O número impressiona: 46.571 atendimentos em cinco anos. São vidas, histórias, coragens reunidas nos três Centros de Referência de Atendimento à Mulher (CRAMs) de Salvador. Uma máquina pública que não para — em 2024, foram mais de 14 mil procedimentos; só até outubro deste ano, quase 10 mil.
E os números têm cor, idade e endereço. A maioria das mulheres que chegam aos CRAMs é preta ou parda, tem entre 41 e 50 anos e concluiu apenas o Ensino Médio. A renda? Até um salário-mínimo. São detalhes que transformam a estatística em retrato social — e mostram quem está mais exposta à violência doméstica na capital baiana.
Mas a agressão nem sempre vem em forma de soco.
Os relatos mais frequentes são de violência psicológica (3.050 casos) e de ataques morais (2.711). A física aparece em terceiro, com 2.377 registros. Em seguida, vêm os prejuízos patrimoniais (2.145) e a violência sexual (1.265). São camadas de dor que muitas vezes convivem sob o mesmo teto.
Quando uma mulher atravessa a porta de um CRAM, inicia-se um protocolo de escuta e cuidado. Primeiro, uma técnica faz o acolhimento. Depois, entram em cena psicóloga e assistente social. Por fim, se necessário, o encaminhamento para a rede de proteção — Deam, Defensoria, unidades de saúde. É um caminho pensado para não deixá-la sozinha em nenhum passo.
A secretária municipal de Políticas para Mulheres, Fernanda Lordêlo, lembra que por trás de cada estatística há uma história. “Os CRAMs existem para acolher, orientar e garantir que essas mulheres tenham acesso aos seus direitos”, afirma.

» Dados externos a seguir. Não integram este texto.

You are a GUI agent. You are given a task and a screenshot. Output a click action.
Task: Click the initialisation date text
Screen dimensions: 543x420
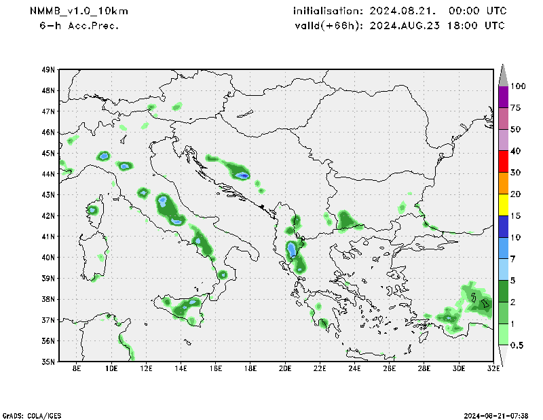pyautogui.click(x=398, y=12)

E completa, com a seriedade de quem vê a realidade de perto: “É política pública salvando vidas e rompendo ciclos.”
Mas será que a estrutura atual basta?
A demanda só cresce: de 5.206 atendimentos em 2021, saltou para 14.406 em 2024. Um sinal de que a informação sobre o serviço está chegando — mas também de que a violência não dá trégua. As portas estão abertas, o telefone 156 (opção 9) também, e os e-mails funcionam. O desafio agora é fazer com que cada vez mais mulheres conheçam essa rede — e consigam acessá-la antes que a violência escale.
Serviço — Onde buscar ajuda:
— CRAM Loreta Valadares: Av. Tancredo Neves, Caminho das Árvores (Casa da Mulher Brasileira). Telefone: (71) 3202-7396 | cramlv@salvador.ba.gov.br
— CAMSID Irmã Dulce: Rua Léllis Piedade, Ribeira. Telefone: (71) 3202-7399 | camsid.spmj@salvador.ba.gov.br
— CREAM Arlette Magalhães: Rua José Seixas Filho, Fazenda Grande II. Telefone: (71) 3202-7380 | cream.spmj@salvador.ba.gov.br
A cidade que acolhe também precisa ser a cidade que protege. E cada vida importa.